Your mind is like a parachute, It doesn't work if it's not open.

We can complain because rose bushes have thorns, or rejoice because thorns have roses. You decide.

The worst battles we have to fight are between what we know and what we feel.

Sometimes the most important lessons, are the ones we end up learning the hard way.


Monday, February 11, 2013

This is Me

Author's Note: I just would like you to know that this is actually true, so when you are reading it every one of these things actually happened.


 When I was three I rode my bike up and down my driveway like it was the biggest place on Earth. My parents didn’t allow me to go any farther because I wasn’t that good at it yet. All it was, was a strip of blacktop running from our garage to the front sidewalk, maybe 20 feet long. But, to me it was like I had just traveled to the moon and back without thinking anything of it.

When I was six I played with chalk like I was the best artist around. Every kid in the neighborhood should want to come draw with me because I was the best. I look back now at the pictures my dad took, I couldn’t even spell my name right. Letters were backwards, mixed around.
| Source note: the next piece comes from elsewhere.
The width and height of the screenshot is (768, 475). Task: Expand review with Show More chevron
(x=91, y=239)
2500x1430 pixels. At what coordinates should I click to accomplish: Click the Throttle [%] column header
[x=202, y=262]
My middle name started with a C” instead of a “K”. Back then it didn’t matter, I thought I was cool.

When I was eight I was in the 3rd grade, and I learned how to do flips off the monkey bars. Everyone else had already been able to do them. But, I was scared. It was the first time in my life that I think I ever felt scared. One of my parents was always there to protect me, and make sure I was doing the “right” and “safe” thing. It was the first time I was actually scared, but I did it, without thinking anything of it.

When I was nine, I cried myself to sleep for 3 months – every night. This is when it started. My mom’s dad passed away, and we were best friends, and for three months that’s all I did.
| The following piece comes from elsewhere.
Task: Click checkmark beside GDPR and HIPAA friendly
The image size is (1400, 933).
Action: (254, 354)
When I was ten, my mom became an alcoholic.
When I was eleven, my uncle died from cancer.
When I turned twelve, my parents thought something was wrong with me…they were right.

When I was thirteen I was diagnosed with  GAD (generalized anxiety disorder). It was the most terrifying day of my life. At first I thought I was going to die. Then, I thought that someone was going to show up at my house and take me away. I ended up at Roger’s three times, and in therapy since it started. I was afraid I was going to get judged. I was afraid of the side effects of the meds, but now, it’s like my everyday routine.
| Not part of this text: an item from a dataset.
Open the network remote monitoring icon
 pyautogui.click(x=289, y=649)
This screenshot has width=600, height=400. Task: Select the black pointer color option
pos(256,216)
Now I’m fourteen, and my goal is to prove to people that just because you have problems doesn’t mean that every day you have to fight and argue with people –like I do.

See, everyone starts out differently. Everyone’s first enjoyable moment, like riding your bike for the first time, is different. No one’s life starts out the same, but somehow we all experience happy, sad, tragic, depressing, horrifying moments in our lives. Maybe it’s because everything always ends someday, the friends I hung out with in kindergarten I don’t even talk to anymore. Some of the kids I used to hang out with I don’t even remember, or they moved away. I also know that everyone experiences that moment of being the “best” at something even though you may not have been, and then that moment when it’s the first time you have ever felt something that you have never experienced before. The other thing I know for a fact is that everyone winds up having some sort of anxiety in their life, it doesn’t matter who you are, everyone has it. Even me.

One day,  I’ll be off medication, and back to doing all the things I want to do.
One day, I will finally realize that this is not how I want my life to end.
One day, which is hopefully coming soon, I will be “normal” again, I will laugh, and smile,  and cry and feel  all of the emotions that everybody else does.

But, one day, I will also have to face the reality that this is who I am, and something about that is never going to change.

Unless, I want it to.

But that’s up to me, no one else can make that decision – but me.